Material UI provides a tabs component however it doesn't allow for you to dynamically add new tabs and close them. So I had to code my own functionality. What I did was add an add and delete button to the sides of the tab window. To add a new one you click add, to delete a tab you have to first select the tab you want to delete and then the delete button, as opposed to having the delete button inside of each tab. This is not an ideal solution and I have to improve upon it in the future.

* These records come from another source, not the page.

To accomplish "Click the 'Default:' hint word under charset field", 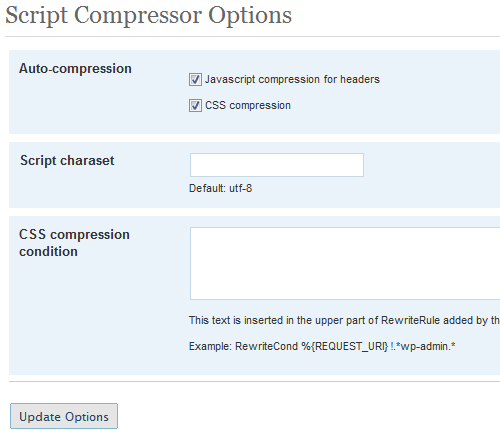I will tap(207, 188).
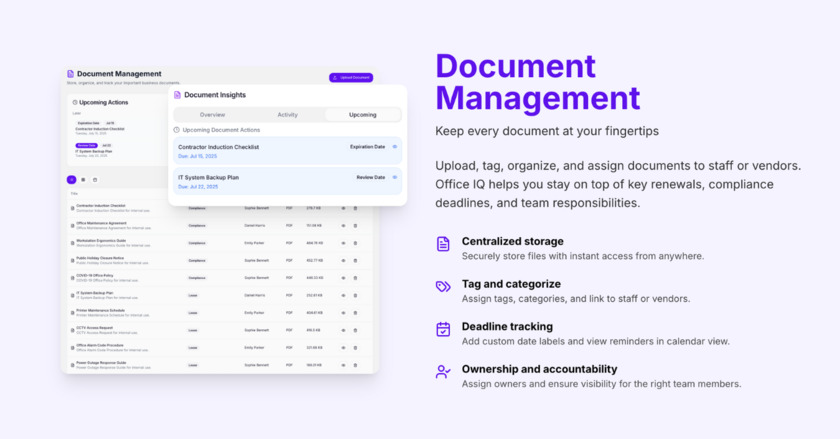Click eye icon on Printer Maintenance Schedule row

tap(343, 313)
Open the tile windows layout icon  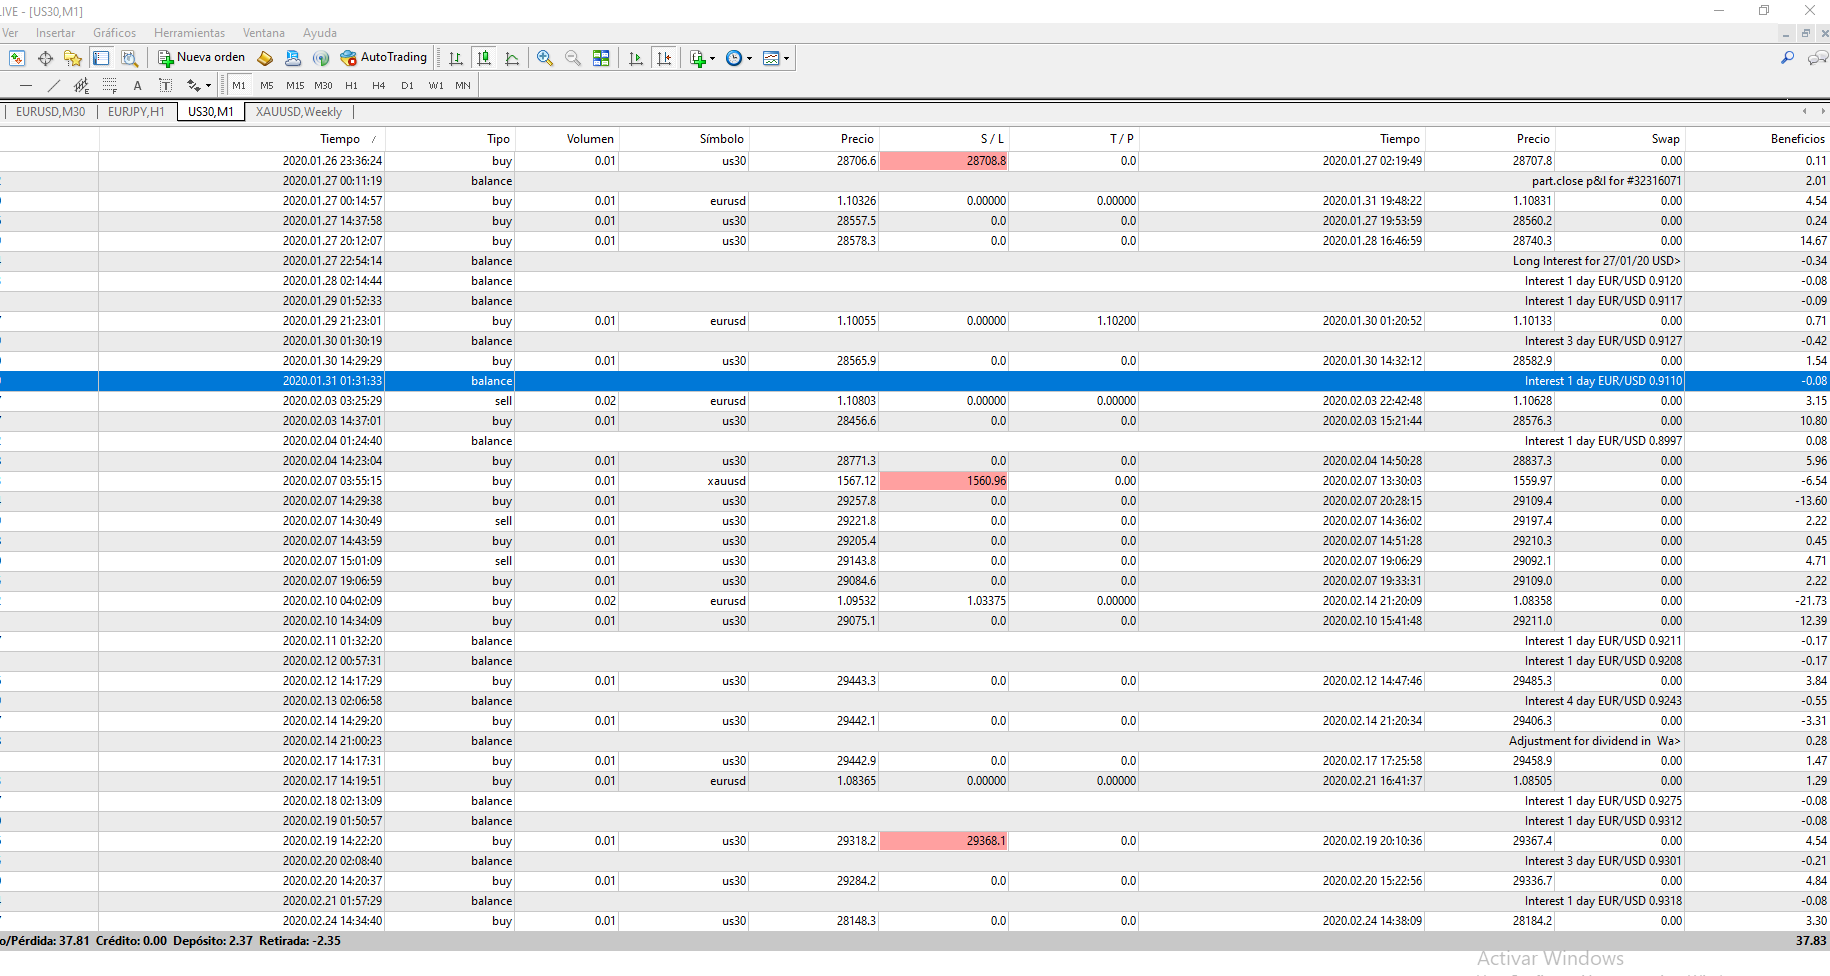pyautogui.click(x=601, y=58)
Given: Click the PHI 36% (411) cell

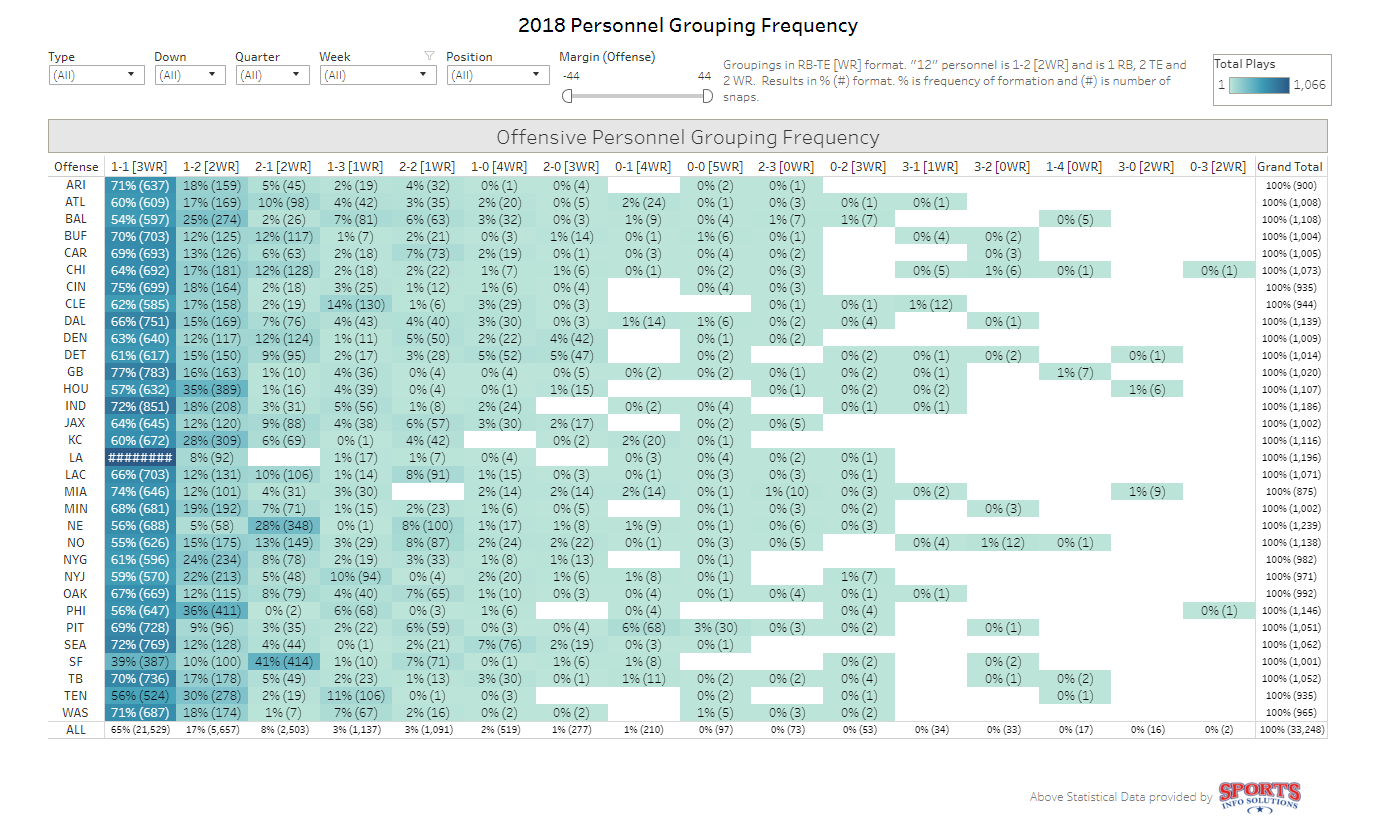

The two buttons on each side also cause a padding issue on mobile, the meal plan's container leaves a padding the width of the buttons on the sides.
Added buttons, created an addMealPlan function which adds a new meal plan to the array and a deleteMealPlan which removes it from the array
I also had to address a new issue this caused which was setting the active tab once the selected tab was deleted, and then also the naming of the tabs which are labeled as Meal Plan ${mealPlanArray.length + 1}
... (Meal Plan 1, Meal Plan 2, Meal Plan 3...) with the issue being that if you delete a tab, lets say you have 3 meals plans and you delete Meal Plan 2, the new tab would be named Meal Plan 3 and now you have a duplicate (Meal Plan 1, Meal Plan 3, Meal Plan 3). I fixed this by looping the array (forEach) and checking for duplicates and making sure if one is found that it's named Meal Plan 3 (1), if even that one exits it'll be named Meal Plan 3 (2) and so forth.
Preventing Duplicate Tab Names
The Meal Plan is a table which is not truly capable of being viewed on mobile so I had given up on creating a solution as I don't really see this being an app to be used on mobile. It doesn't break but it sure is ugly and not effective. The improvement I would like to make is just give the whole table a scroll bar. Again, not great because it's a table afterall, but it's the only solution I think would make sense. The other option being keeping the meal name and calories column, and getting rid of the rest on mobile.